◆ Directions: Line by line, transcribe the data shown below.

============

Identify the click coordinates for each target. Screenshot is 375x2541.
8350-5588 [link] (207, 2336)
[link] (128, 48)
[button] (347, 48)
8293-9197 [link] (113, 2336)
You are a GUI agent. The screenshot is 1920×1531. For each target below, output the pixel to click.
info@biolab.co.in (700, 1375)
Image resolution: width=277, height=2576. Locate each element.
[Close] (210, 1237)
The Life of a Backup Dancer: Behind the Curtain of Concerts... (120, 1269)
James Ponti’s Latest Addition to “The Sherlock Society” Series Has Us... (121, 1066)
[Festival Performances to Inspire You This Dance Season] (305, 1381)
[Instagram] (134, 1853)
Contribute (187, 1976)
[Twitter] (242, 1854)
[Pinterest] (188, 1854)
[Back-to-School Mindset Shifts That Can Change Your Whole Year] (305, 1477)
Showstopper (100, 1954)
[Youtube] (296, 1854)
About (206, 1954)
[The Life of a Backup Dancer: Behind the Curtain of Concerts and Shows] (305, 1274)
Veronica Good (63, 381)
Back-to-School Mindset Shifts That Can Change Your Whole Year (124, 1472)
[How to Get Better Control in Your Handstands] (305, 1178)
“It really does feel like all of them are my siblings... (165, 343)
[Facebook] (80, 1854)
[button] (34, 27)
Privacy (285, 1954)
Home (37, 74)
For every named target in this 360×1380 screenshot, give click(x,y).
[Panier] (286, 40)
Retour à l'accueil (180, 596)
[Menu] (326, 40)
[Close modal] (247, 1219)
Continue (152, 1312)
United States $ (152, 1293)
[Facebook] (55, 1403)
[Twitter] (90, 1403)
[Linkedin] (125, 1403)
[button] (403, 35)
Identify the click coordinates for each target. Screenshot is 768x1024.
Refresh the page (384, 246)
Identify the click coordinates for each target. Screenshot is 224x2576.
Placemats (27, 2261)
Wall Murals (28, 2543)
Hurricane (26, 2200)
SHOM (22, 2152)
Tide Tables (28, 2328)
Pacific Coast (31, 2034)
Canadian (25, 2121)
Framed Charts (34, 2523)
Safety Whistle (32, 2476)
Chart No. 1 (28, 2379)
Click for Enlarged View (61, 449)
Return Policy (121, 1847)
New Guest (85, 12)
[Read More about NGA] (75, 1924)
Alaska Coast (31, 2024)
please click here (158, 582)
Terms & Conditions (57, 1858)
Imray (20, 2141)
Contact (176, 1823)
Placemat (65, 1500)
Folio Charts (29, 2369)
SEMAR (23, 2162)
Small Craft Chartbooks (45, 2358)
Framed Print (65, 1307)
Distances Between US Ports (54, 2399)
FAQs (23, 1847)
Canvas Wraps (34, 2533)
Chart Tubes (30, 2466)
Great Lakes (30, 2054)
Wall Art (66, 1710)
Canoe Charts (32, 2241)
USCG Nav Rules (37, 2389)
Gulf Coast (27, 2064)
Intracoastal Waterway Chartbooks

============

◆ Worked solution:
Identify the click coordinates for each target. Screenshot is 375x2541.
8350-5588 [link] (207, 2336)
[link] (128, 48)
[button] (347, 48)
8293-9197 [link] (113, 2336)
You are a GUI agent. The screenshot is 1920×1531. For each target below, output the pixel to click.
info@biolab.co.in (700, 1375)
Image resolution: width=277, height=2576. Locate each element.
[Close] (210, 1237)
The Life of a Backup Dancer: Behind the Curtain of Concerts... (120, 1269)
James Ponti’s Latest Addition to “The Sherlock Society” Series Has Us... (121, 1066)
[Festival Performances to Inspire You This Dance Season] (305, 1381)
[Instagram] (134, 1853)
Contribute (187, 1976)
[Twitter] (242, 1854)
[Pinterest] (188, 1854)
[Back-to-School Mindset Shifts That Can Change Your Whole Year] (305, 1477)
Showstopper (100, 1954)
[Youtube] (296, 1854)
About (206, 1954)
[The Life of a Backup Dancer: Behind the Curtain of Concerts and Shows] (305, 1274)
Veronica Good (63, 381)
Back-to-School Mindset Shifts That Can Change Your Whole Year (124, 1472)
[How to Get Better Control in Your Handstands] (305, 1178)
“It really does feel like all of them are my siblings... (165, 343)
[Facebook] (80, 1854)
[button] (34, 27)
Privacy (285, 1954)
Home (37, 74)
For every named target in this 360×1380 screenshot, give click(x,y).
[Panier] (286, 40)
Retour à l'accueil (180, 596)
[Menu] (326, 40)
[Close modal] (247, 1219)
Continue (152, 1312)
United States $ (152, 1293)
[Facebook] (55, 1403)
[Twitter] (90, 1403)
[Linkedin] (125, 1403)
[button] (403, 35)
Identify the click coordinates for each target. Screenshot is 768x1024.
Refresh the page (384, 246)
Identify the click coordinates for each target. Screenshot is 224x2576.
Placemats (27, 2261)
Wall Murals (28, 2543)
Hurricane (26, 2200)
SHOM (22, 2152)
Tide Tables (28, 2328)
Pacific Coast (31, 2034)
Canadian (25, 2121)
Framed Charts (34, 2523)
Safety Whistle (32, 2476)
Chart No. 1 (28, 2379)
Click for Enlarged View (61, 449)
Return Policy (121, 1847)
New Guest (85, 12)
[Read More about NGA] (75, 1924)
Alaska Coast (31, 2024)
please click here (158, 582)
Terms & Conditions (57, 1858)
Imray (20, 2141)
Contact (176, 1823)
Placemat (65, 1500)
Folio Charts (29, 2369)
SEMAR (23, 2162)
Small Craft Chartbooks (45, 2358)
Framed Print (65, 1307)
Distances Between US Ports (54, 2399)
FAQs (23, 1847)
Canvas Wraps (34, 2533)
Chart Tubes (30, 2466)
Great Lakes (30, 2054)
Wall Art (66, 1710)
Canoe Charts (32, 2241)
USCG Nav Rules (37, 2389)
Gulf Coast (27, 2064)
Intracoastal Waterway Chartbooks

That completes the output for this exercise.